Student_ID→{Last_Name,First_Name}: is true, and there is no reason to doubt that the semantics behind this matches our observation. It follows from this that both Student_ID→Last_Name and Student_ID→First_Name are true by the decomposition rule.
Instructor→Course: is false, as clearly one instructor is involved in many courses.
Course→Instructor: may be true, as each value of Course determines only one value of Instructor. However, if the semantics of the situation claimed that a course may have multiple instructors then this FD would be false, despite the fact that the data we can see supports it. Without knowing the semantics we cannot be sure of an FD.
Instructor→Dept: may be true, if the semantics are that an instructor may belong to only one department.
Course→Dept: is true, as a course is offered by only one department. It could also be claimed that if both Course→Instructor and Instructor→Dept are true then Course→Dept must be true by the transitive properties of functional dependencies.

Some FD Rules:

Reflexive Rule: If X is a superset of Y, then X→Y
Augmentation Rule: If X→Y, then XZ→YZ
Transitive Rule: If X→Y and Y→Z then X→Z
Decomposition Rule: If X→YZ then X→Y and X→Z
Union Rule: If X→Y and X→Z then X→YZ
Pseudotransitive Rule: If X→Y and WY→Z then WX→Z

A minimal set of dependencies is a set of dependencies that has:

a standard form where every FD has a single attribute on the right-hand side
no redundancies in that there are no redundant attributes on the left side of any FD in a set
no redundancies in that no FD in a set is superfluous, i.e. can be created from any of the FD rules stated above

There may not be a unique set of FDs that can be used to describe a set of relations in a database. However, a minimal cover set of FDs is a set of the smallest number FDs that meets the above requirements.

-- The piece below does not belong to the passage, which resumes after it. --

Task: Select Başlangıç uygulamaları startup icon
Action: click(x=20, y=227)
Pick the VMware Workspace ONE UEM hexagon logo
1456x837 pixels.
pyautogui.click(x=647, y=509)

Why are functional dependencies useful? An FD represents an integrity constraint - i.e. semantics can be rendered into database constraints. Further they can aid in the normalization of a set of relations. Properly defining a minimal set of FDs can help remove anomalies from table and relationship designs. For example, does the sample table on this page represent a minimal set of functional dependencies for the data used?